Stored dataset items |
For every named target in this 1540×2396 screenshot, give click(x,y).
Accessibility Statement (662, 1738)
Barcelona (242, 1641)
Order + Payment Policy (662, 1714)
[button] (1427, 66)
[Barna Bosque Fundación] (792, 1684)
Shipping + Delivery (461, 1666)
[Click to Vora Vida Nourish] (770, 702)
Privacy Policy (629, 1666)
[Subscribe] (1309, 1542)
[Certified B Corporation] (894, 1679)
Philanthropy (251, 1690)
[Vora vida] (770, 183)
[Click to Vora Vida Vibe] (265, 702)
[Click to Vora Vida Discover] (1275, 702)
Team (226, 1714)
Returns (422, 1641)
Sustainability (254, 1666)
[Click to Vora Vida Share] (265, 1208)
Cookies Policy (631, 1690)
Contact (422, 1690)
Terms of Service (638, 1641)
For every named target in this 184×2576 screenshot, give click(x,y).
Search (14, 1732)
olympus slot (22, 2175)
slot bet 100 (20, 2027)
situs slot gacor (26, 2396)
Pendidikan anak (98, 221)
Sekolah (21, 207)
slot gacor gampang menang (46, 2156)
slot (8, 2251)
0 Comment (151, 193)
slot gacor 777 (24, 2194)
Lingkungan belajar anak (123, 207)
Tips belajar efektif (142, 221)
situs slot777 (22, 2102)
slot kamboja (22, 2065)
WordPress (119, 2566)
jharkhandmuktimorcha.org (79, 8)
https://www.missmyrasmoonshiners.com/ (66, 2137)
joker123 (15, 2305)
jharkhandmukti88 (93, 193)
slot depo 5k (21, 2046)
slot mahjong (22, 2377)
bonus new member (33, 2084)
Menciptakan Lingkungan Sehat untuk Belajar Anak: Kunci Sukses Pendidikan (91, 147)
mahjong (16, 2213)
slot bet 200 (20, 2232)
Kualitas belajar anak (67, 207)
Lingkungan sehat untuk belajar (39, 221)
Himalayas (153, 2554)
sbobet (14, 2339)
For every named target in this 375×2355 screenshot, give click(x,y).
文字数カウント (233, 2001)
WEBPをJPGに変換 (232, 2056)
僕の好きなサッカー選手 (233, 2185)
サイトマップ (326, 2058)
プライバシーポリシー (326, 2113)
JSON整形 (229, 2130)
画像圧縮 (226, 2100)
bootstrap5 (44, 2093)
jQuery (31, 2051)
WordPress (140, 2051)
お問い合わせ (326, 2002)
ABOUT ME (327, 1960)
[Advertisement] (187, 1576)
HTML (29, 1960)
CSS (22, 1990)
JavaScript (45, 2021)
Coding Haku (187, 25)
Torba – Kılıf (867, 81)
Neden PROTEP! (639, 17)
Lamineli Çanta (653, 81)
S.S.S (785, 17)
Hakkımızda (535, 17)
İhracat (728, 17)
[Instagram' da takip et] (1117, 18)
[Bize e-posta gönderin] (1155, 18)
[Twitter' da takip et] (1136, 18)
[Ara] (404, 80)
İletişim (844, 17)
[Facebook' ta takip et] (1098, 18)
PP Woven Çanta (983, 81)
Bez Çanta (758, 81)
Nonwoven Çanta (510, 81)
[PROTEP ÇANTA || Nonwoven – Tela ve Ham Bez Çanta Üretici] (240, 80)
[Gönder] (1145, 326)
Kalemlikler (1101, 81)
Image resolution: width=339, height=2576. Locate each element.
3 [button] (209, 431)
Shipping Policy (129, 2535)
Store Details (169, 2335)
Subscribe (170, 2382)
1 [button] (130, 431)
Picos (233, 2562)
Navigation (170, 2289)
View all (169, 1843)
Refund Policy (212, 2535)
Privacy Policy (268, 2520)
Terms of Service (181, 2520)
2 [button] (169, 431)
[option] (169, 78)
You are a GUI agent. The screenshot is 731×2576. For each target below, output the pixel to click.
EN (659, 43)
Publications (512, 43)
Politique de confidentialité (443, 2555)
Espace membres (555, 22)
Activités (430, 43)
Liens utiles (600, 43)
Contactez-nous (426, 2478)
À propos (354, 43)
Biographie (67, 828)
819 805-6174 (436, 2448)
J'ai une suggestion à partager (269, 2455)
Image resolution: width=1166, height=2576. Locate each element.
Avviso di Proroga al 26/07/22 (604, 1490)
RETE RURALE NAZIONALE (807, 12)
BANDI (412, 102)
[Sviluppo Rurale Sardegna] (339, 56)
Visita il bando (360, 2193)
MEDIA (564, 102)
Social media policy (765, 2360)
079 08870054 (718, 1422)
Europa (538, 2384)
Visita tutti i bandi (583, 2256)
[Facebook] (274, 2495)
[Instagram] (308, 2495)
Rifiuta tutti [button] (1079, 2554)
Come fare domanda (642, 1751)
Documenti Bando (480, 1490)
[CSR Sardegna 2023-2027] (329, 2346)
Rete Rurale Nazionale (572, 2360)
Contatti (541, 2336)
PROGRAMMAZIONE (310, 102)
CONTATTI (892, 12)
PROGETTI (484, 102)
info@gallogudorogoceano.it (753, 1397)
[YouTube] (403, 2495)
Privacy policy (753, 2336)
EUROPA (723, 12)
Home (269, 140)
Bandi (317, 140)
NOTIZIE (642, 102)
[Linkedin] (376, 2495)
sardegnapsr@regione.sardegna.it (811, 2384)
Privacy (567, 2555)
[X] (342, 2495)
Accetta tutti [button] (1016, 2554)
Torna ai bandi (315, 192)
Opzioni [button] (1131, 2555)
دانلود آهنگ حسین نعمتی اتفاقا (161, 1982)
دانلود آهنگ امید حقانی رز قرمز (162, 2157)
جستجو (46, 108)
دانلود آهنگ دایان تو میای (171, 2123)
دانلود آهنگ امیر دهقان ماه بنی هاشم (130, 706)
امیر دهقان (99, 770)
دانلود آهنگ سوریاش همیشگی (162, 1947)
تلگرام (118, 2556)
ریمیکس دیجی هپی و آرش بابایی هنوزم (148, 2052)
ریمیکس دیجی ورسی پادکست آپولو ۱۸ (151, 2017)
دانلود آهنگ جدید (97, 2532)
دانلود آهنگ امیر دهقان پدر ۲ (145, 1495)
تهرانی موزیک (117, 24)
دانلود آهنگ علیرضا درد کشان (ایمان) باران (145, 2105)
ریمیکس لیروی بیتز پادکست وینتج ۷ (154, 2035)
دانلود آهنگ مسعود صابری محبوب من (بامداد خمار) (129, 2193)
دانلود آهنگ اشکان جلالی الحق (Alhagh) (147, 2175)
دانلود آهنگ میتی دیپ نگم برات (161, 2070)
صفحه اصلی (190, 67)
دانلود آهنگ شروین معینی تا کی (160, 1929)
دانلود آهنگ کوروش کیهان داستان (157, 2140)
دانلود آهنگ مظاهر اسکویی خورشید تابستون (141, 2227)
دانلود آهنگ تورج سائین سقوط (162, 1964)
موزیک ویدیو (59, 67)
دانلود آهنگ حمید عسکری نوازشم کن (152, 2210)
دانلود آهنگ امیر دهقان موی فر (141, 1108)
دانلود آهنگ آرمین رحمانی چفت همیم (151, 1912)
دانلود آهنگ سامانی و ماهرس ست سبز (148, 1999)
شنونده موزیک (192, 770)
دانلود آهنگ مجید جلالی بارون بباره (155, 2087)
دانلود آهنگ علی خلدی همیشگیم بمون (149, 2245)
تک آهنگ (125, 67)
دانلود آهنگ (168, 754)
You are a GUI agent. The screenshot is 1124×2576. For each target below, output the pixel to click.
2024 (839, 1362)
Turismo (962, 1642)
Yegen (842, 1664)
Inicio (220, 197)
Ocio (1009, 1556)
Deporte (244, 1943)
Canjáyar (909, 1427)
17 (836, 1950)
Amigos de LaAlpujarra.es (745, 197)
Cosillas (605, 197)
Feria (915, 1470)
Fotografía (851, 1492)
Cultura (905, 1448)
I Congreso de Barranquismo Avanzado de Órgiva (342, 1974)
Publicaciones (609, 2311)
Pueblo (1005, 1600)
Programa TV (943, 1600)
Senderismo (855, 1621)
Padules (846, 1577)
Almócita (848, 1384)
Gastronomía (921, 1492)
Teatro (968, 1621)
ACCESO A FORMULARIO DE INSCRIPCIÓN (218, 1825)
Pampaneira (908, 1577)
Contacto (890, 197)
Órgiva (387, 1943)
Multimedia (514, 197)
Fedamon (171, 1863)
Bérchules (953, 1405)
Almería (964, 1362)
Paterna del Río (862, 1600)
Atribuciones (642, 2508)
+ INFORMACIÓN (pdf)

Your objective | Quote the data above from the line containing "Activités (430, 43)" to the line containing "امیر دهقان (99, 770)", inclusive, and stop.

Result |
Activités (430, 43)
Liens utiles (600, 43)
Contactez-nous (426, 2478)
À propos (354, 43)
Biographie (67, 828)
819 805-6174 (436, 2448)
J'ai une suggestion à partager (269, 2455)
Image resolution: width=1166, height=2576. Locate each element.
Avviso di Proroga al 26/07/22 (604, 1490)
RETE RURALE NAZIONALE (807, 12)
BANDI (412, 102)
[Sviluppo Rurale Sardegna] (339, 56)
Visita il bando (360, 2193)
MEDIA (564, 102)
Social media policy (765, 2360)
079 08870054 (718, 1422)
Europa (538, 2384)
Visita tutti i bandi (583, 2256)
[Facebook] (274, 2495)
[Instagram] (308, 2495)
Rifiuta tutti [button] (1079, 2554)
Come fare domanda (642, 1751)
Documenti Bando (480, 1490)
[CSR Sardegna 2023-2027] (329, 2346)
Rete Rurale Nazionale (572, 2360)
Contatti (541, 2336)
PROGRAMMAZIONE (310, 102)
CONTATTI (892, 12)
PROGETTI (484, 102)
info@gallogudorogoceano.it (753, 1397)
[YouTube] (403, 2495)
Privacy policy (753, 2336)
EUROPA (723, 12)
Home (269, 140)
Bandi (317, 140)
NOTIZIE (642, 102)
[Linkedin] (376, 2495)
sardegnapsr@regione.sardegna.it (811, 2384)
Privacy (567, 2555)
[X] (342, 2495)
Accetta tutti [button] (1016, 2554)
Torna ai bandi (315, 192)
Opzioni [button] (1131, 2555)
دانلود آهنگ حسین نعمتی اتفاقا (161, 1982)
دانلود آهنگ امید حقانی رز قرمز (162, 2157)
جستجو (46, 108)
دانلود آهنگ دایان تو میای (171, 2123)
دانلود آهنگ امیر دهقان ماه بنی هاشم (130, 706)
امیر دهقان (99, 770)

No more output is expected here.